La Ley Orgánica 5/2024 de Seguridad Nacional actualizó las amenazas: ciberataques, desinformación y coerción híbrida son ahora prioridades. Además, el Real Decreto-Ley 12/2024 autorizó emisiones de deuda para financiar inversiones en Defensa sin afectar el déficit estructural.
Económicamente, el gasto militar genera un efecto multiplicador estimado en 1,8 según el Banco de España. Cada euro invertido en defensa impulsa 1,8 euros en PIB regional, especialmente en Asturias, Andalucía y el País Vasco.
Impacto en la política industrial
El Plan de Recuperación, Transformación y Resiliencia (PRTR) destina 1.200 millones de euros a la soberanía tecnológica en defensa, vinculados a fondos NextGenerationEU. Esto incluye centros de I+D en ciberseguridad y fábricas de drones tácticos en Sevilla y Valladolid.
¿Cuál es el impacto global del gasto militar europeo?
Europa representa ya el 22% del gasto militar mundial, frente al 33% de Estados Unidos.

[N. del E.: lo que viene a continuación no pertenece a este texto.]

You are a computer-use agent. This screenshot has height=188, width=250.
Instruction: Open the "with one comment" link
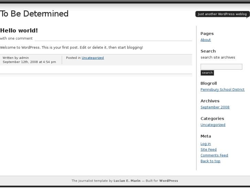(x=16, y=38)
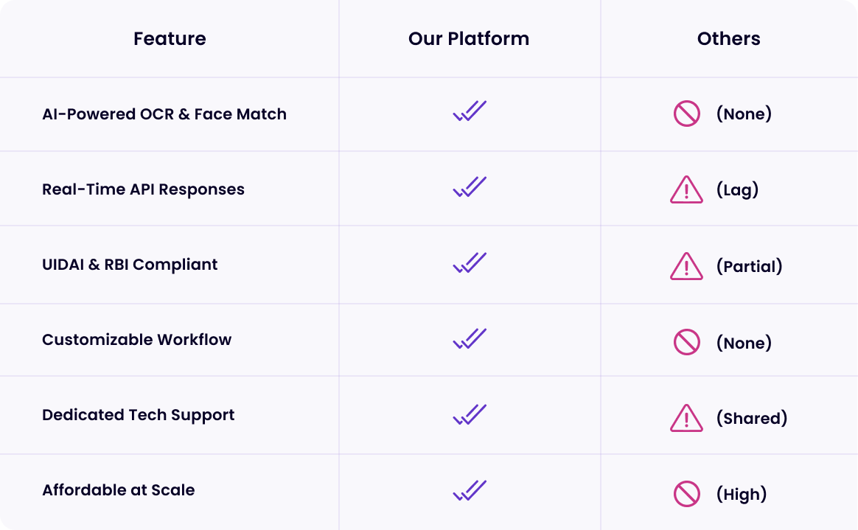The height and width of the screenshot is (530, 858).
Task: Click the double-check icon in UIDAI & RBI Compliant row
Action: click(470, 262)
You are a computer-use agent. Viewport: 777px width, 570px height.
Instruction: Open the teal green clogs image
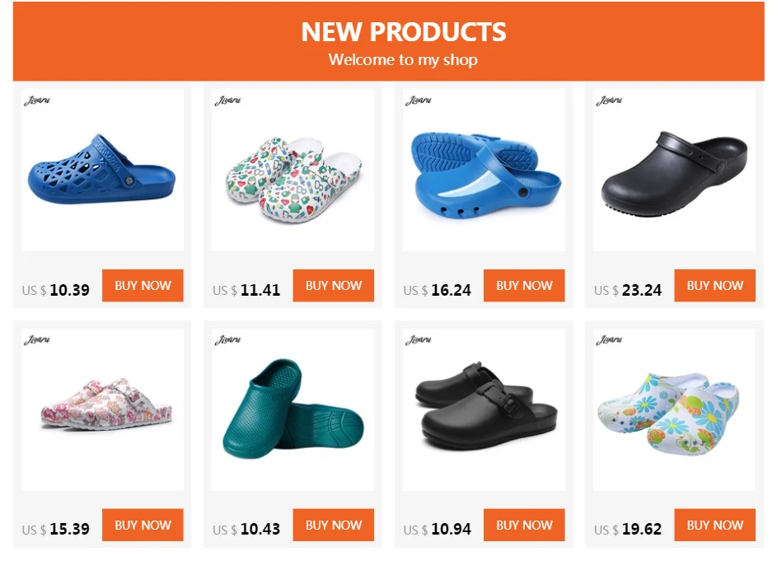click(293, 409)
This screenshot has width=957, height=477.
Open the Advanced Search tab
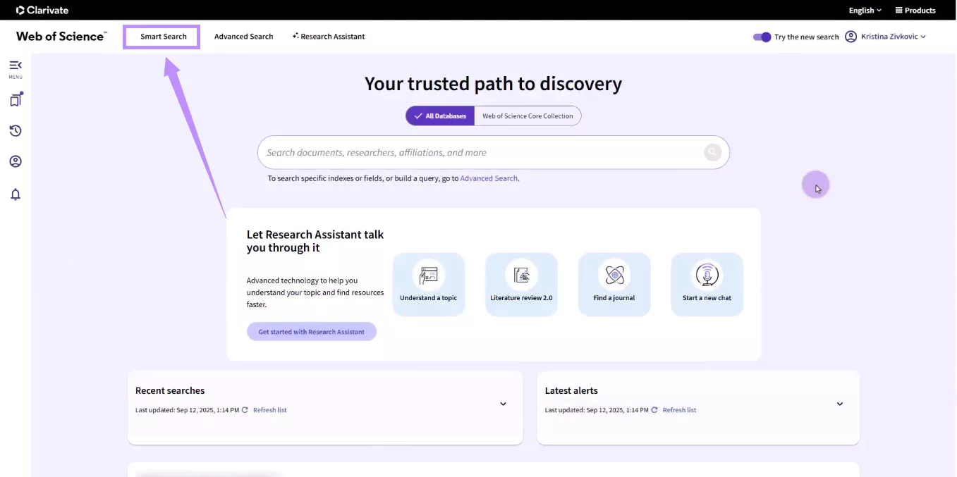click(243, 36)
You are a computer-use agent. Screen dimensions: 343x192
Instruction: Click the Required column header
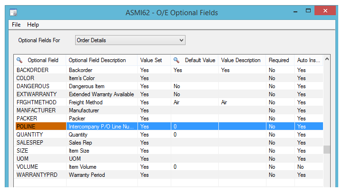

El aumento del 14% contrasta con la caída del 7,5% en EE.UU. en 2025 —atribuida al bloqueo del paquete de ayuda a Ucrania—, aunque se prevé un repunte a más de 1 billón de dólares en 2026.
Datos Clave
- España superó el 2% del PIB en Defensa por primera vez desde 1994.
- El aumento del 50% en un año es el mayor de la UE en 2025.
- El 35% del presupuesto se ejecuta con empresas nacionales.
- La Ley de Industria de Defensa exige 70% de contenido nacional en sistemas críticos.
- El gasto militar tiene un efecto multiplicador de 1,8 sobre el PIB regional.
- Europa aumentó su gasto un 14%, la mayor subida desde 1953.
El gasto militar español ya no responde solo a compromisos alianzistas. Refleja una estrategia de soberanía estratégica, respaldada por marco legal actualizado, financiación específica y apuesta industrial clara. La inversión no es solo defensiva: es un motor de innovación, empleo cualificado y resiliencia tecnológica.